= 1936 in American television =

This is a list of American television-related events in 1936.

==Events==
- May 13 - The NBC History Files at the Library of Congress support the notion that NBC was gradually groping for a way to differentiate the Red Network from the Blue Network. For example, they contain a confidential memorandum, dated May 13, 1936, which sets forth a network policy against mixing the Red and Blue network stations.
- June 15- On June 15, 1936, Don Lee Broadcasting began a one-month-long demonstration of high definition (240+ line) television in Los Angeles on W6XAO (later KTSL, now KCBS-TV) with a 300-line image from motion picture film. By October, W6XAO was making daily television broadcasts of films.

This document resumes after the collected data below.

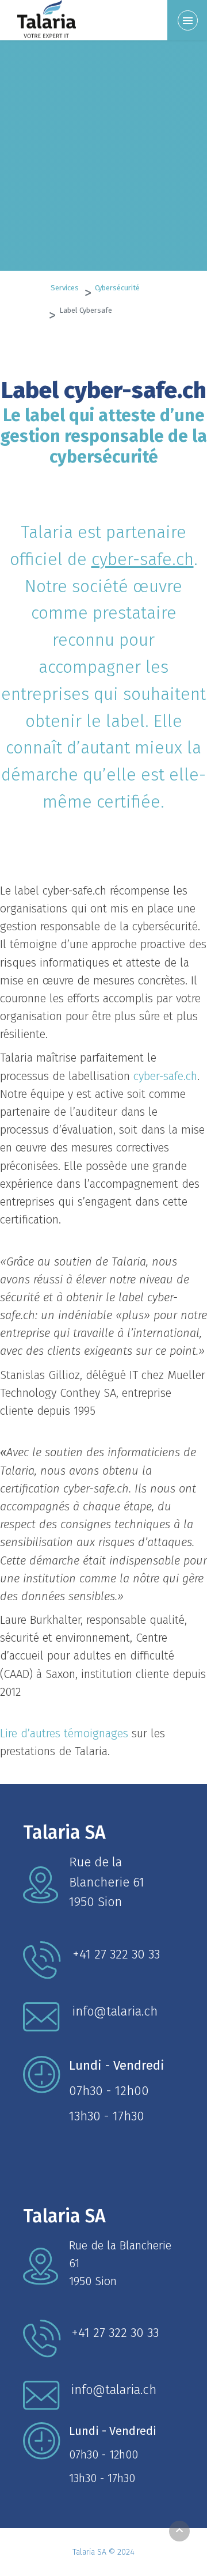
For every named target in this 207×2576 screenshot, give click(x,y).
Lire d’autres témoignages (64, 1733)
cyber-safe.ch (142, 559)
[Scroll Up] (179, 2531)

- July 7 - On July 7, 1936, RCA and its subsidiary NBC demonstrated in New York City a 343-line electronic television broadcast with live and film segments to its licensees.
- November 6- RCA made its first public demonstration of its electronic television to the press on November 6. Irregularly scheduled broadcasts continued through 1937 and 1938.
- December 14 - The first coaxial cables were laid between New York City and Philadelphia by the AT&T Corporation. The cables would transmit both television and telephone signals.
- Late 1936- In late 1936, the NBC publication Great and Growing Greater explains NBC's ongoing efforts to expand both the size and the quality of the stations under its Blue Network subsidiary.